WORK TO BE COMPLETED:
Reproduce the records below, swapping every "Given:" for "Goal:" and leaving everything else unchanged.

::::::::

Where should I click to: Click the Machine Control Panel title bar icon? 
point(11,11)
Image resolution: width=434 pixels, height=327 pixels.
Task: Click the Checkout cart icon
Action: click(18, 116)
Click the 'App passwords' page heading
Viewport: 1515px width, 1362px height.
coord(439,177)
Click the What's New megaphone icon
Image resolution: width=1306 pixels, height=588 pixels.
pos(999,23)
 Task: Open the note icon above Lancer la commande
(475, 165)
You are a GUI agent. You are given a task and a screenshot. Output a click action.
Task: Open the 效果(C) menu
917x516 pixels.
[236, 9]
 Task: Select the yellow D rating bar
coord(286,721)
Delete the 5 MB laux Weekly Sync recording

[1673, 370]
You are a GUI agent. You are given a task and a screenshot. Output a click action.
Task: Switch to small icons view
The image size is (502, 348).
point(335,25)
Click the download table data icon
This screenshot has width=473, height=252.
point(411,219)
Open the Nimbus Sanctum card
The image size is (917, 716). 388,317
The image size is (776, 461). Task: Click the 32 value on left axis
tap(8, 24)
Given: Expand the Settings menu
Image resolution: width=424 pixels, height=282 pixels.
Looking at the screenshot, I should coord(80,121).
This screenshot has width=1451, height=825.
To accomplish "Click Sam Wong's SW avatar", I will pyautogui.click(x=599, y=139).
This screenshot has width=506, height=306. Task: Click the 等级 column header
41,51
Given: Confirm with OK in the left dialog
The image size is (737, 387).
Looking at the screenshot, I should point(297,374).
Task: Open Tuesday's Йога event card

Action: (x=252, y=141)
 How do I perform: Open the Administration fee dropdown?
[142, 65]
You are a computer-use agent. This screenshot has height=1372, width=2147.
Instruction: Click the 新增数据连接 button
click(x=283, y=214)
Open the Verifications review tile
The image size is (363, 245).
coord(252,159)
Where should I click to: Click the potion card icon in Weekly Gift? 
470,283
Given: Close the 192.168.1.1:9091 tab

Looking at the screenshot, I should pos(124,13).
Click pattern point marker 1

::::::::

EXERCISE OUTPUT:
Where should I click to: Click the Machine Control Panel title bar icon? 
point(11,11)
Image resolution: width=434 pixels, height=327 pixels.
Task: Click the Checkout cart icon
Action: click(18, 116)
Click the 'App passwords' page heading
Viewport: 1515px width, 1362px height.
coord(439,177)
Click the What's New megaphone icon
Image resolution: width=1306 pixels, height=588 pixels.
pos(999,23)
 Task: Open the note icon above Lancer la commande
(475, 165)
You are a GUI agent. You are given a task and a screenshot. Output a click action.
Task: Open the 效果(C) menu
917x516 pixels.
[236, 9]
 Task: Select the yellow D rating bar
coord(286,721)
Delete the 5 MB laux Weekly Sync recording

[1673, 370]
You are a GUI agent. You are given a task and a screenshot. Output a click action.
Task: Switch to small icons view
The image size is (502, 348).
point(335,25)
Click the download table data icon
This screenshot has width=473, height=252.
point(411,219)
Open the Nimbus Sanctum card
The image size is (917, 716). 388,317
The image size is (776, 461). Task: Click the 32 value on left axis
tap(8, 24)
Goal: Expand the Settings menu
Image resolution: width=424 pixels, height=282 pixels.
Looking at the screenshot, I should coord(80,121).
This screenshot has width=1451, height=825.
To accomplish "Click Sam Wong's SW avatar", I will pyautogui.click(x=599, y=139).
This screenshot has width=506, height=306. Task: Click the 等级 column header
41,51
Goal: Confirm with OK in the left dialog
The image size is (737, 387).
Looking at the screenshot, I should point(297,374).
Task: Open Tuesday's Йога event card

Action: (x=252, y=141)
 How do I perform: Open the Administration fee dropdown?
[142, 65]
You are a computer-use agent. This screenshot has height=1372, width=2147.
Instruction: Click the 新增数据连接 button
click(x=283, y=214)
Open the Verifications review tile
The image size is (363, 245).
coord(252,159)
Where should I click to: Click the potion card icon in Weekly Gift? 
470,283
Goal: Close the 192.168.1.1:9091 tab

Looking at the screenshot, I should pos(124,13).
Click pattern point marker 1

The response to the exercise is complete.